===== Extract provided

Justice League: War is a 2014 American animated superhero film featuring the DC Comics superhero team the Justice League, and an adaptation of the story Justice League: Origin by Geoff Johns and Jim Lee, the first story in DC's 2011 DC Universe relaunch. It was directed by Jay Oliva, scripted by Heath Corson. It is the 18th film of the DC Universe Animated Original Movies and the second film in the DC Animated Movie Universe. The film was released for downloading on January 21, 2014 and was released on Blu-ray and DVD formats on February 4. It had its world premiere at the Paley Center for Media on the same day. Warner Home Video re-released the film on a combo pack in August 2015, which includes a DVD and Blu-Ray copy, a digital copy, and the graphic novel it is based on. The film depicts an invasion of Earth by the alien and demon "New God", Darkseid, and the subsequent formation of the titular superhero team to counter it, which includes Superman, Batman, Wonder Woman, Flash, Green Lantern, Cyborg and Shazam. A stand-alone sequel, Justice League: Throne of Atlantis, was released in January 2015. The film also begins a story-arc which is revisited in Reign of the Supermen and concludes in Justice League Dark: Apokolips War.

Plot
 
A series of abductions have occurred in Gotham City; Batman is implicated due to video footage. Green Lantern stops a kidnapping before attacking the kidnapper, a Parademon, and is almost defeated when Batman appears. The Parademon attacks them both; Batman and Green Lantern chase it into the sewers, where it charges a Mother Box and explodes. They examine the box, deduce it is of extraterrestrial origin, and decide to ask Superman for an answer. Another Mother Box, supplied by Flash is being studied at S.T.A.R. Labs by Silas Stone, father of Victor Stone.

Superman, who fought with a Parademon previously and believes Batman and Green Lantern are working with it, fights the both of them; the two are hopelessly outmatched, with the battle only stopping when Batman calls him "Clark" and Superman discovers Batman is Bruce Wayne. The trio begin to work together against the Parademons. On the planet Apokolips, Darkseid orders Desaad to begin an invasion of Earth in response to the superheroes' discovery of his plans. Victor and Silas argue over Silas' belief that metahumans are more important than football. Superman, Batman and Green Lantern realize an invasion has begun when the box activates and several Boom Tubes appear throughout the world.

==========

According to the film overview, who directed Justice League: War?

===== Extracted material

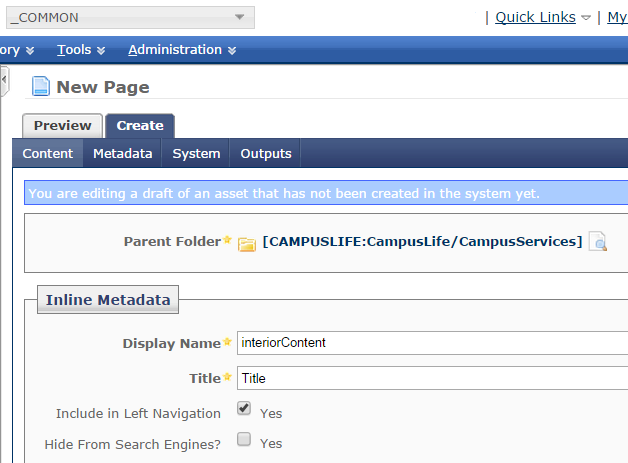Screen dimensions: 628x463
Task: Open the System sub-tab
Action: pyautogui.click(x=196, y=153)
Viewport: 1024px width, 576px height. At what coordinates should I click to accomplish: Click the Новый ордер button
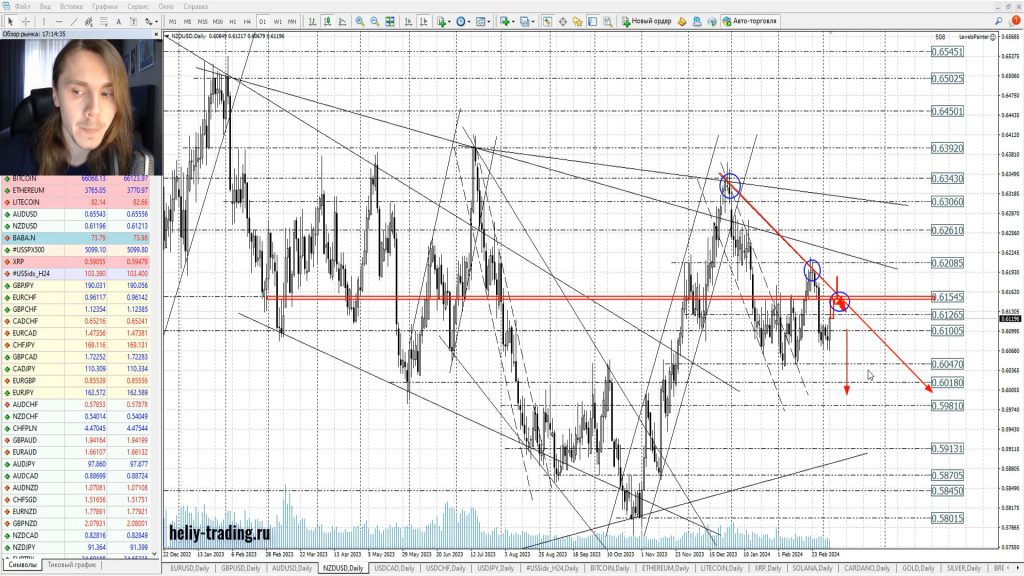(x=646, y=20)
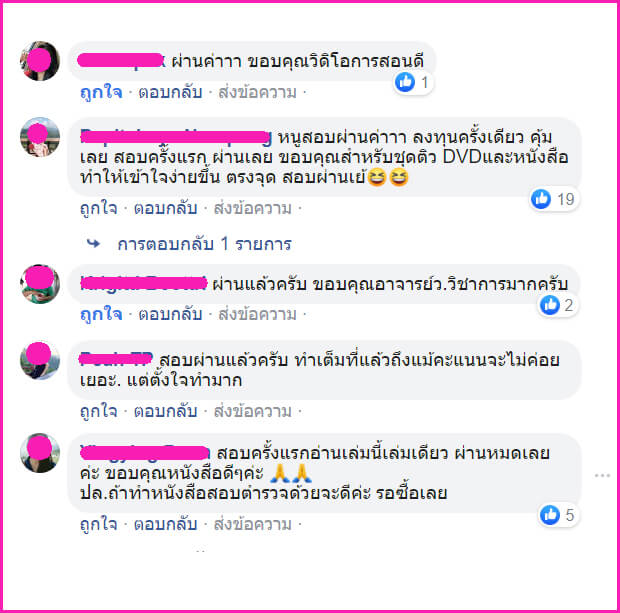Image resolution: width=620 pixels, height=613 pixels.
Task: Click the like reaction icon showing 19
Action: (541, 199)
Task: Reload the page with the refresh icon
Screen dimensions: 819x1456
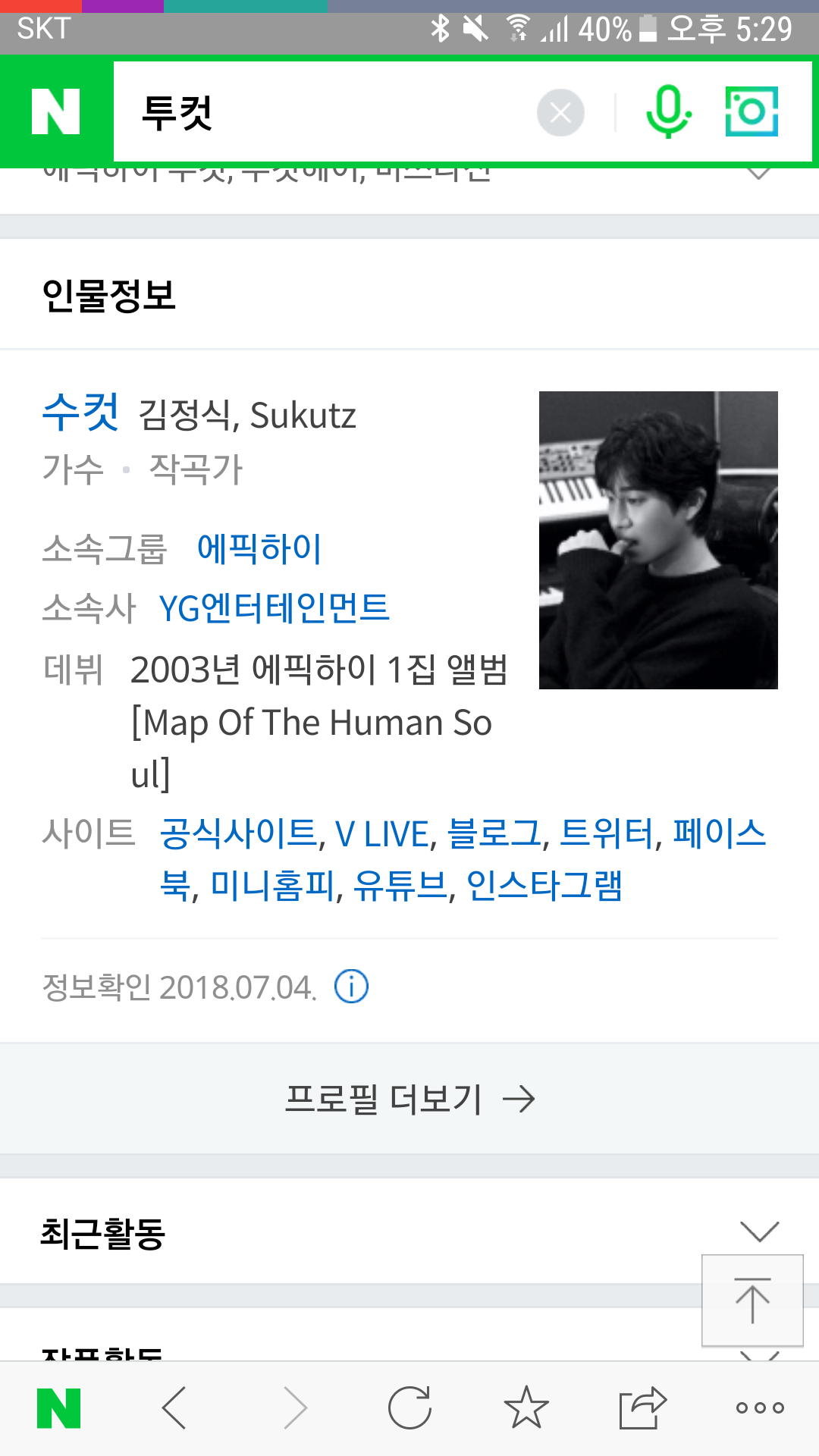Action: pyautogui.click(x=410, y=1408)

==========

> Output
Jay Oliva